CBRE's Cap Rate Survey Reveals Yields Could Be Nearing Their Peak

The H2 2023 Cap Rate Survey (CRS) by CBRE indicates tighter lending standards and distress expected, but yields could be nearing their peak.

Digging into the data: Collected from over 250 industry professionals, this dataset of 3,600 cap rate estimates across more than 50 U.S. markets offers a critical look at investor sentiment during a period marked by investment caution and pricing dislocation. H2 2023 saw cap rates rise from 6.4% to 7%, propelled by bond market fluctuations with yields peaking at 5% then retracting to below 4%, indicating widespread cap rate growth across property sectors.

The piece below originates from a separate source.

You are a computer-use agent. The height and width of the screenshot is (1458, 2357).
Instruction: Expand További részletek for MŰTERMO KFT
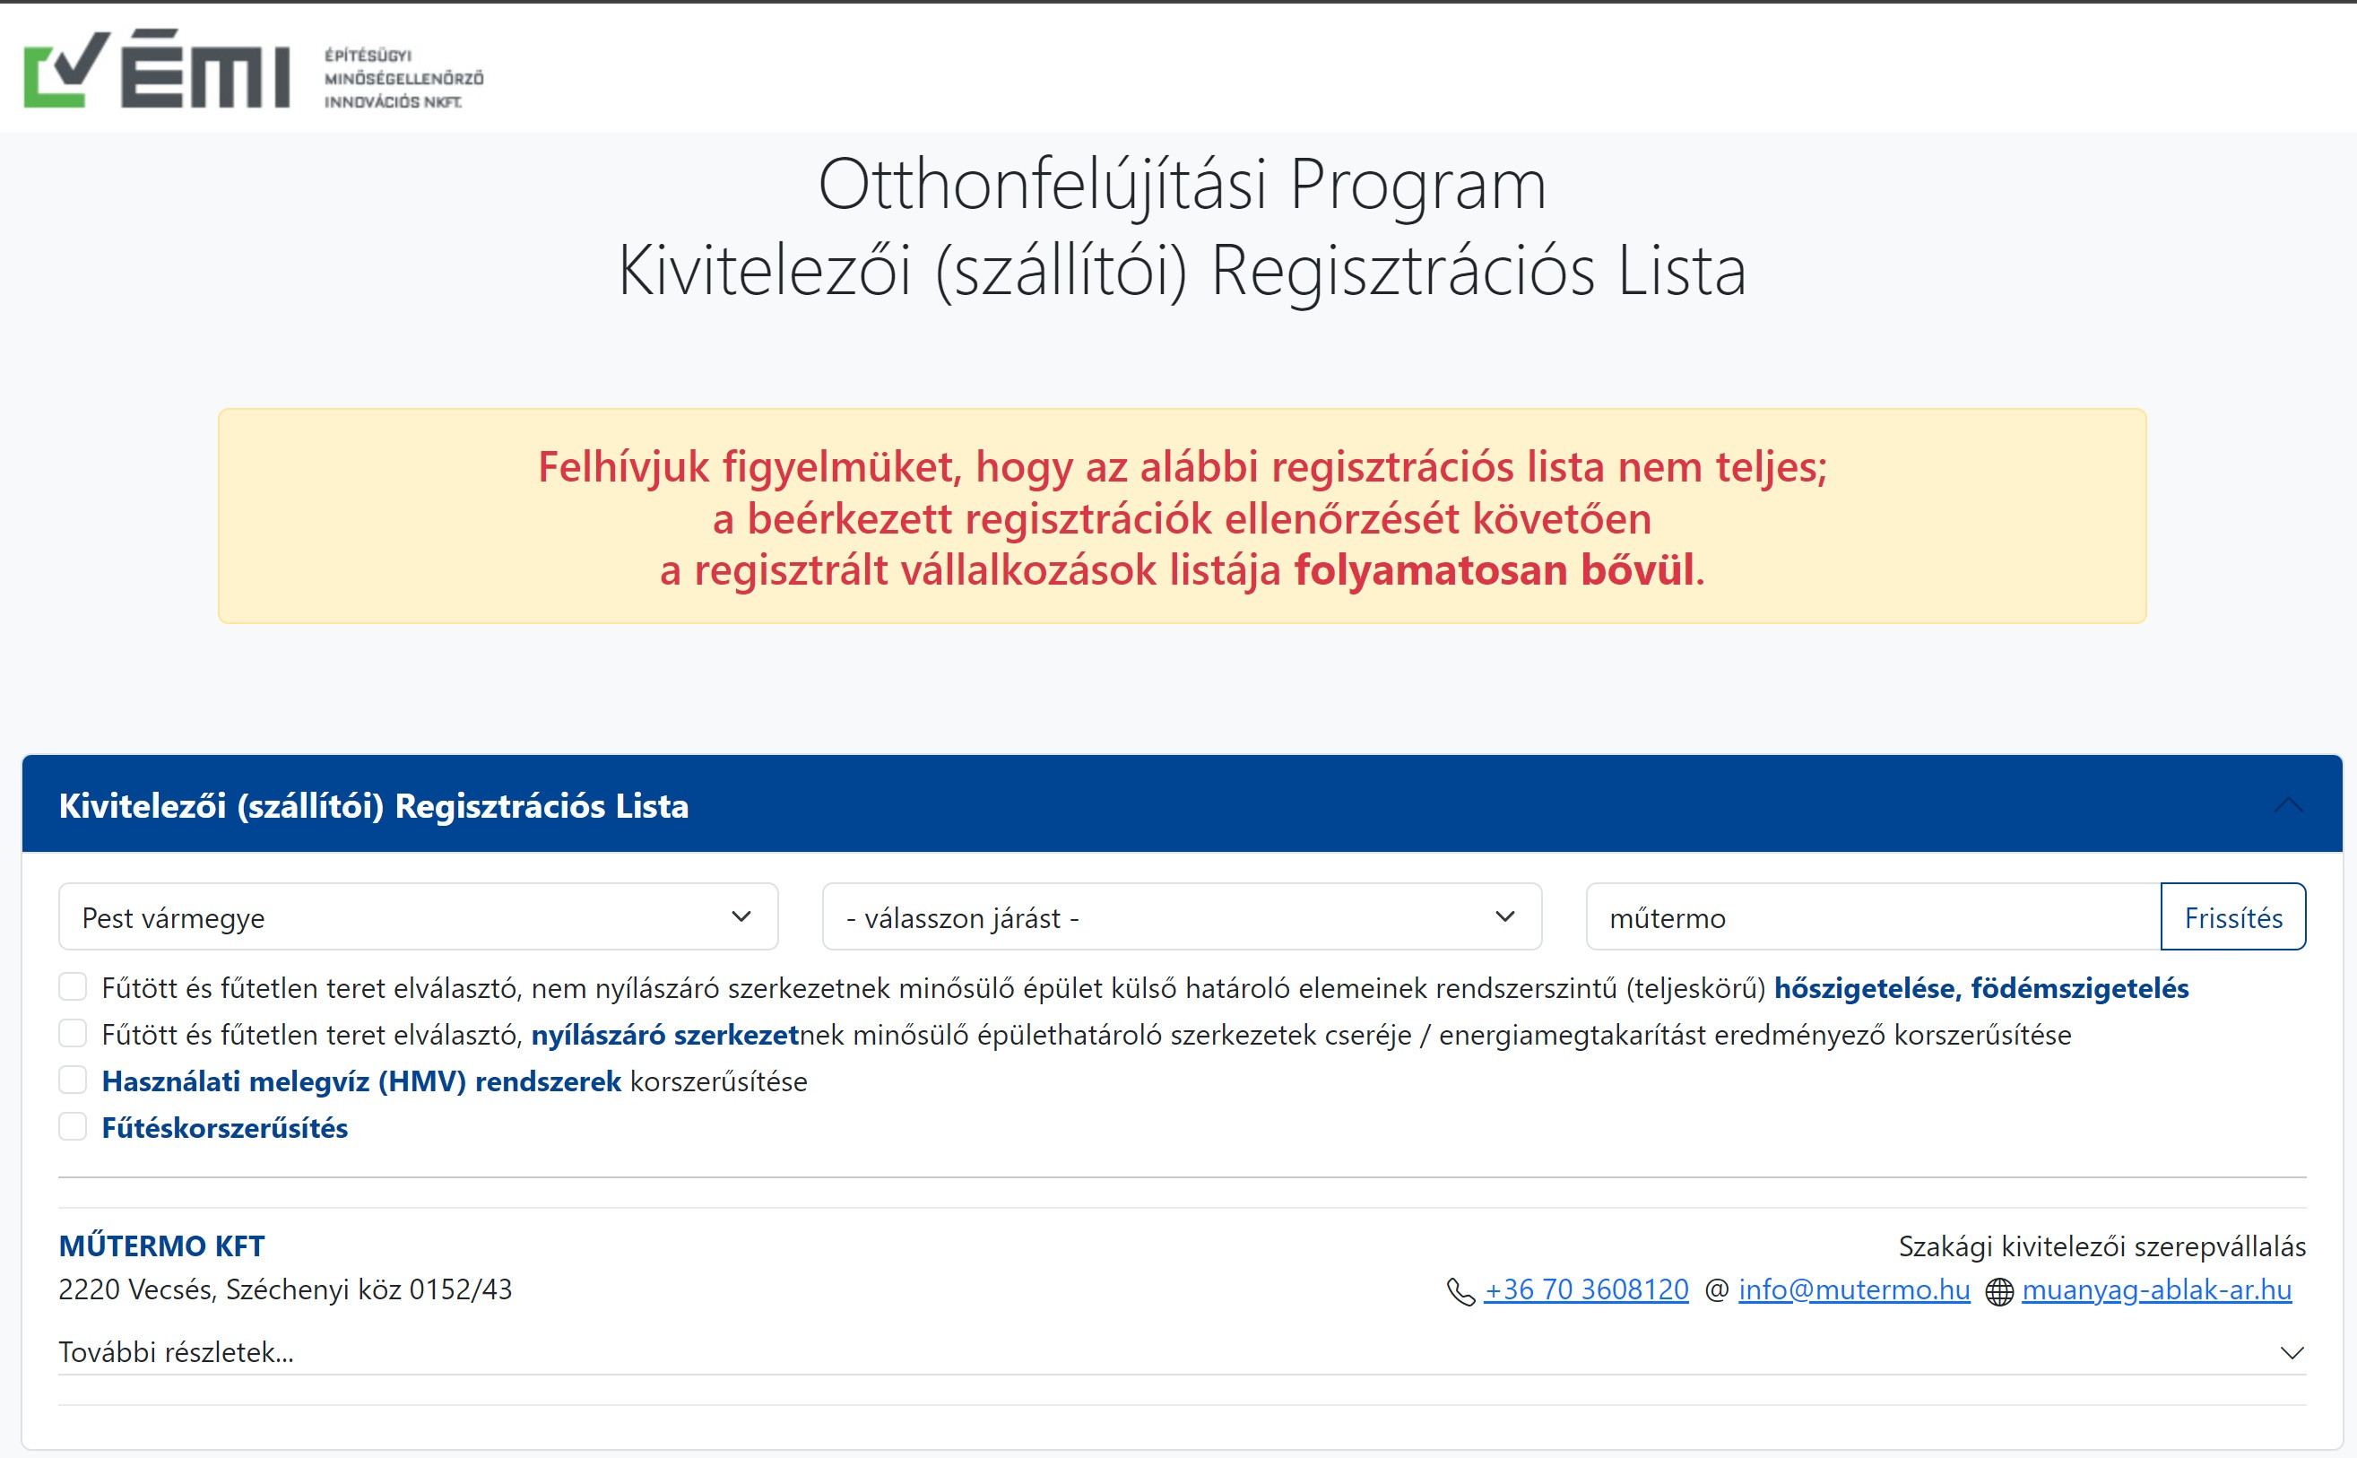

Zoom in: Stabilized cap rate estimates for properties in 2H23 show expansion, especially in commodity office assets. Class C urban properties saw a notable increase of over 100 bps, while suburban yields generally rose by less than 50 bps. Multifamily and neighborhood retail pricing remained relatively stable.

➥ THE TAKEAWAY

Expectations and projections: Survey respondents across property types largely expect no significant change in cap rates over the next six months. In the office sector, a higher share predicts further devaluations due to uncertainty. Expectations for cap rate increases in 1H24 decreased, possibly reflecting a more accommodative Fed policy and declining bond yields.

📈 CHART OF THE DAY

Freddie Mac’s (FMCC) serious multifamily delinquency rate, which measures the number of loans 90+ days late or in foreclosure, has spiked to a new all-time high this year above 0.40%, surpassing its late 2012 peak near 0.30% over 12 years ago.